A stepwise docking molecular dynamics approach for simulating antibody recognition with substantial conformational changes

Abstract

Conformational changes or rearrangements are common events during inter-biomolecular recognition. Tracking these changes are essential for exploring the allosteric mechanism and it is usually achieved by molecular dynamics simulation in silico. We previously identified a broad-neutralizing antibody against H5 influenza virus, 13D4, and solved the crystal structures of the free 13D4 Fab and its complex with hemagglutinin (HA). Structural comparison of the unbound and bound 13D4 Fabs showed that the heavy chain complementarity-determining region 3 (HCDR3) undergoes a substantial conformational rearrangement when it recognizes the receptor-binding site (RBS). Here, we used molecular dynamics (MD) to simulate the conformational changes that occur during antibody recognition.
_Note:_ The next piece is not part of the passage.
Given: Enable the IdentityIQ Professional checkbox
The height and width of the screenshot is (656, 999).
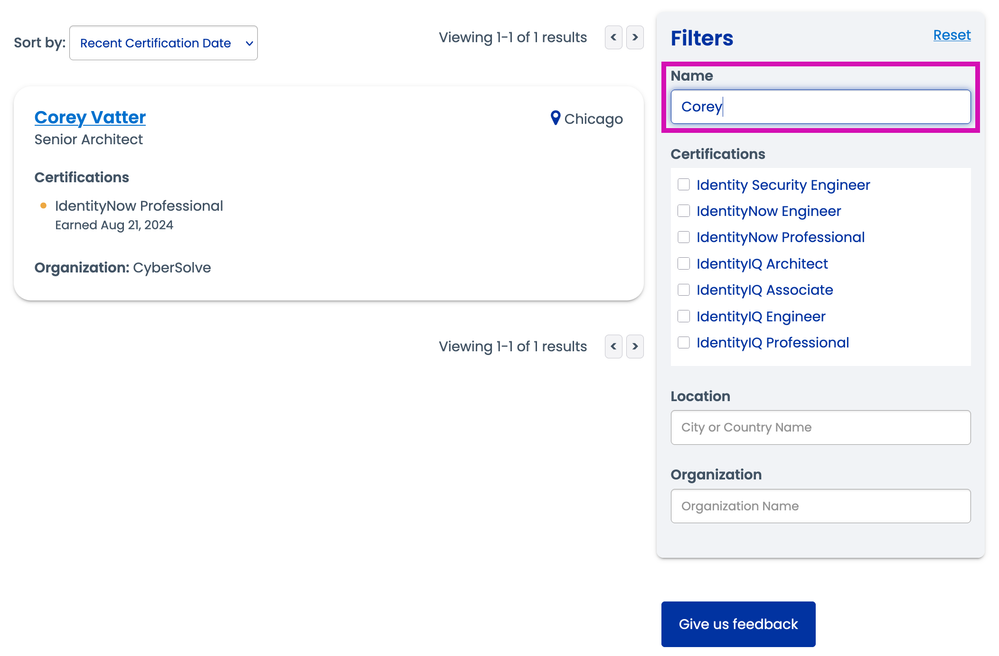Looking at the screenshot, I should (684, 342).
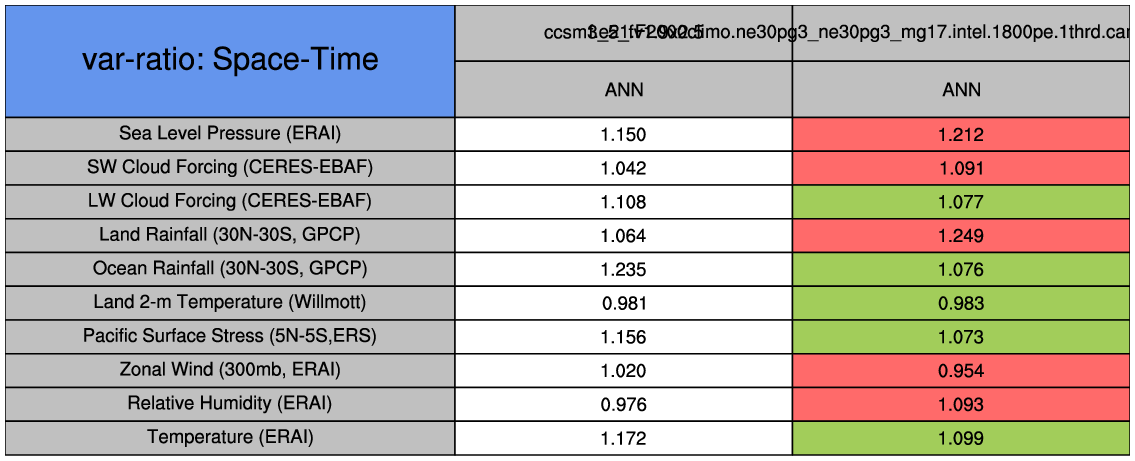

We showed that neither conventional MD nor steered MD could recapitulate the loop fitting of the RBS structure contour. Consequently, to simulate these challenging conformational changes, we engaged a stepwise docking MD method that allowed for the gradual docking of the ligand to receptor. This new method recapitulates the bound shape of the HCDR3 and provides the best approximation of the shape rendered by the co-crystal structure, with an RMSD of 0.926 Å. This strategy affords a flexible MD approach for simulating complicated conformational changes that occur during molecular recognition, and helps to provide an understanding of the involved allosteric mechanism.